Paper
For a Post-‘Turn’ Anthropology: Critical Realism, meta-theory, and the ‘militant middle ground’
presenters
Gene-George Earle
Nationality: British
Residence: China
East China Normal University 华东师范大学
Presence:Face to Face/ On Site
After the proclaimed death of grand narratives, came the posts (-modern, -structural, -human etc.) and the perennial ‘turns’ (phenomenological, ethical, ontological etc.). While these offer exciting ways of expanding modes of inquiry, they are not necessarily signs of a thriving anthropology either, but a symptom of a field unsure of its direction or values. The anti-essentialist epistemic pluralism that has come to characterize much Social Anthropology today has as a result also given way to anxieties about how the field ultimately coheres into something greater than the sum of its parts. One particular source of ostracization in both public or academic forums has also been its rejection of truth claims, with a special hostility reserved for the authority of the sciences, or those with pretensions towards its methods. While the critiques are legitimate, the paper argues it has also profoundly misunderstood elements of it, and been at least as damaging to itself; ‘post-truth’ stances for example, has just as much helped relativize knowledge of different epistemic communities as it has advanced the cause of climate change deniers or recent populists.
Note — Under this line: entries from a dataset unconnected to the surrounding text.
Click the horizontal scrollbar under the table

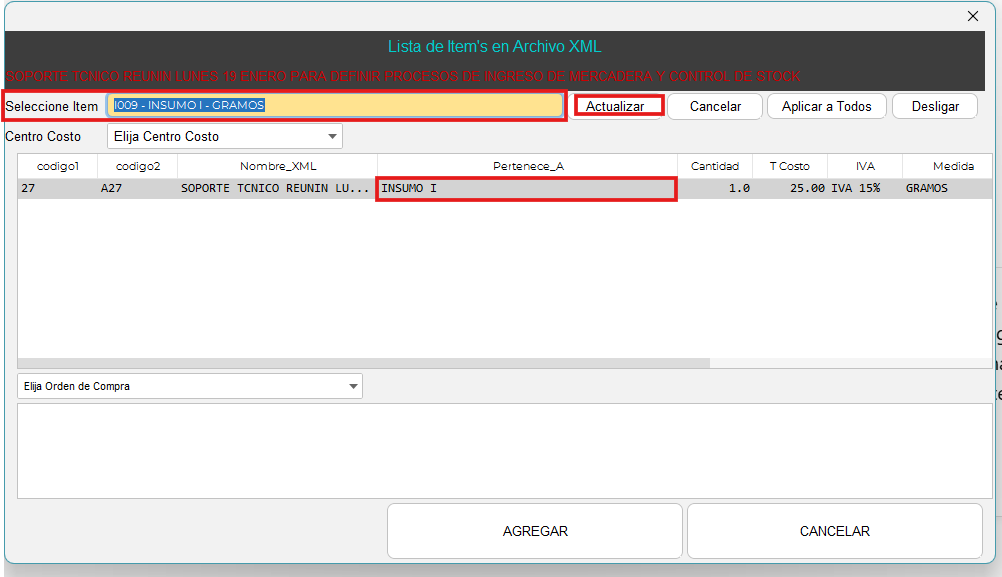click(364, 363)
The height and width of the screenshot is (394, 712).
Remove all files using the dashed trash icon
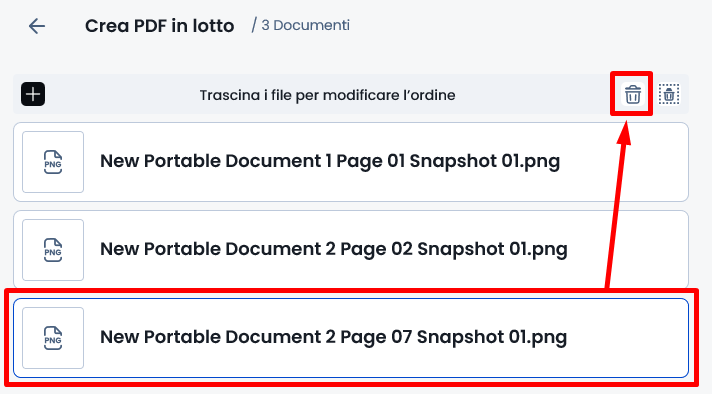point(669,94)
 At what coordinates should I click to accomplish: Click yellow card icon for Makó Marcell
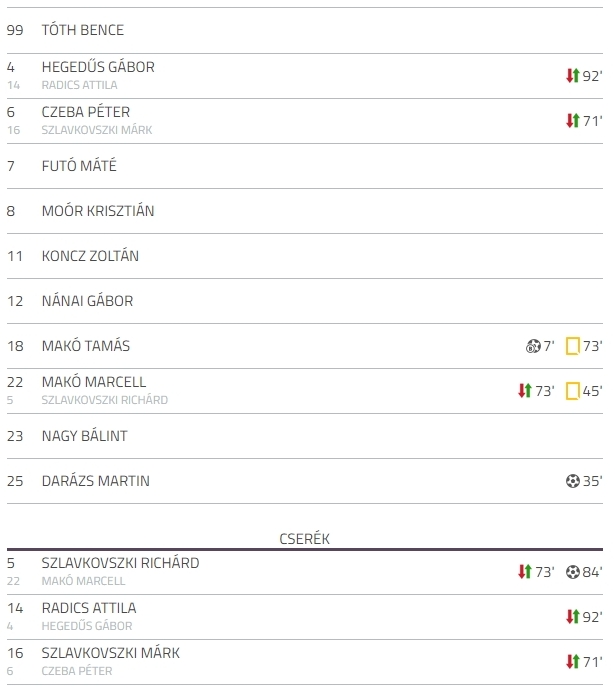573,391
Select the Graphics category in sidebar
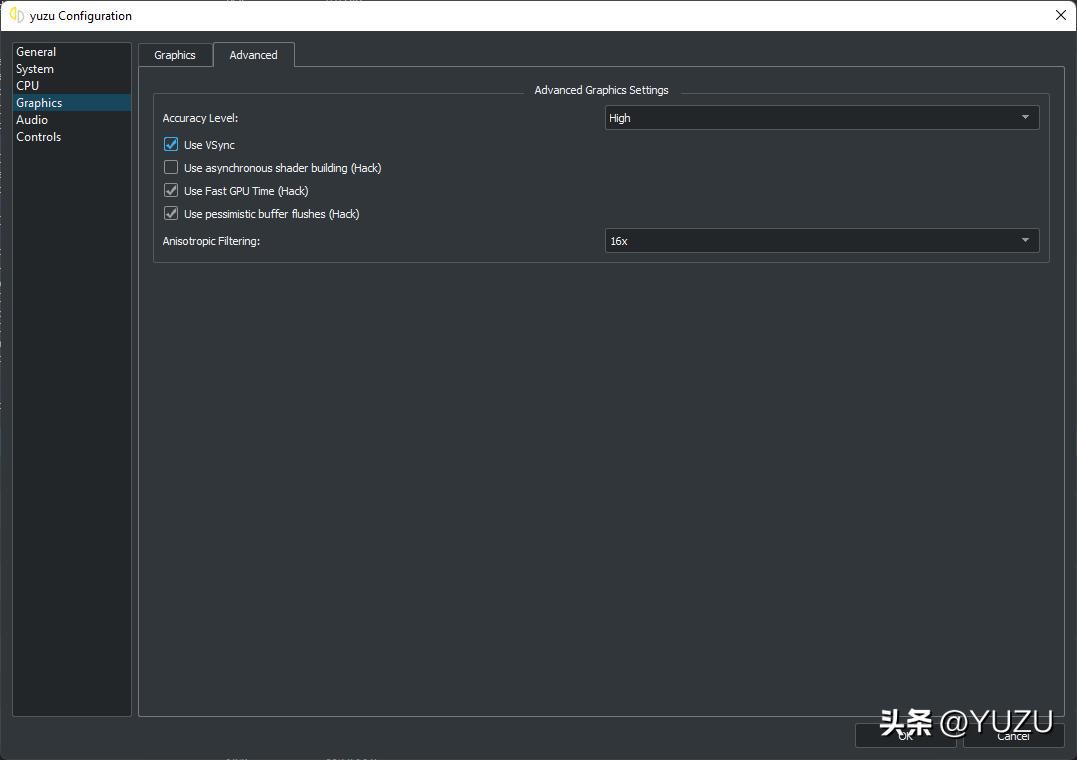The height and width of the screenshot is (760, 1077). point(39,103)
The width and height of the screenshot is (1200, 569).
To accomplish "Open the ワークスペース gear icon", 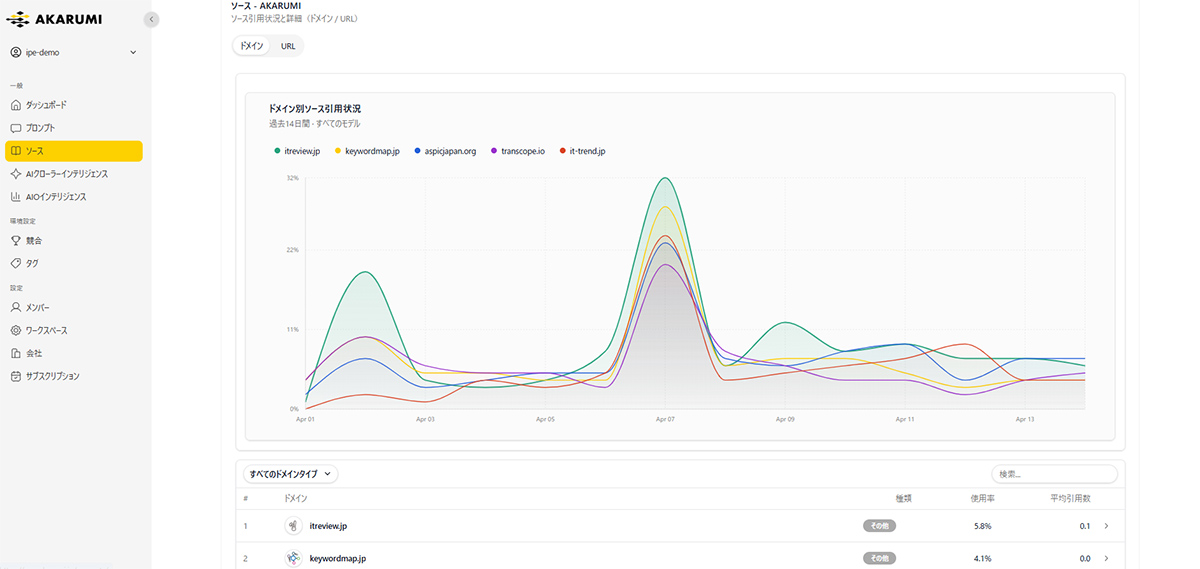I will (15, 331).
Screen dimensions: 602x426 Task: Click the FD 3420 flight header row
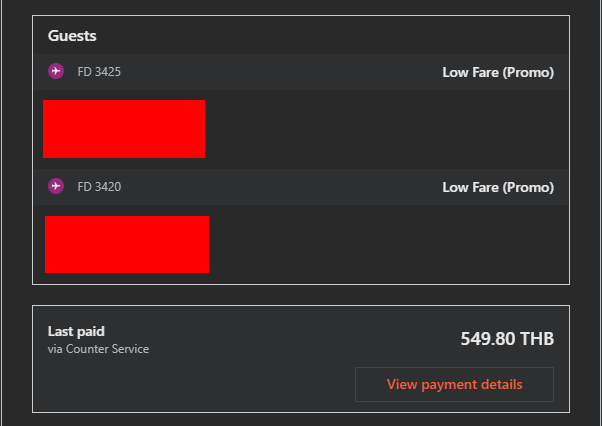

What’s required is suggested, is a re-sequestering of anthropology’s somewhat problematic relationship with truths, facts, and science, through what Michael Herzfeld (2017) has called ‘the militant middle ground’ of realism. While not offering any answers, the paper does suggest at least one method for countering a slide towards the ideologisation of anthropological discourse. Drawing in particular on critical realism (whose biggest exponent in anthropology was probably the late David Graeber), the paper argues that reality is both more complex and messier than sciences can predict, but that it simultaneously exists outside of ‘mere’ social constructions; the truth stance necessarily exists, only it is folly to imagine we (scientists or Trobrianders) are able to know it fully.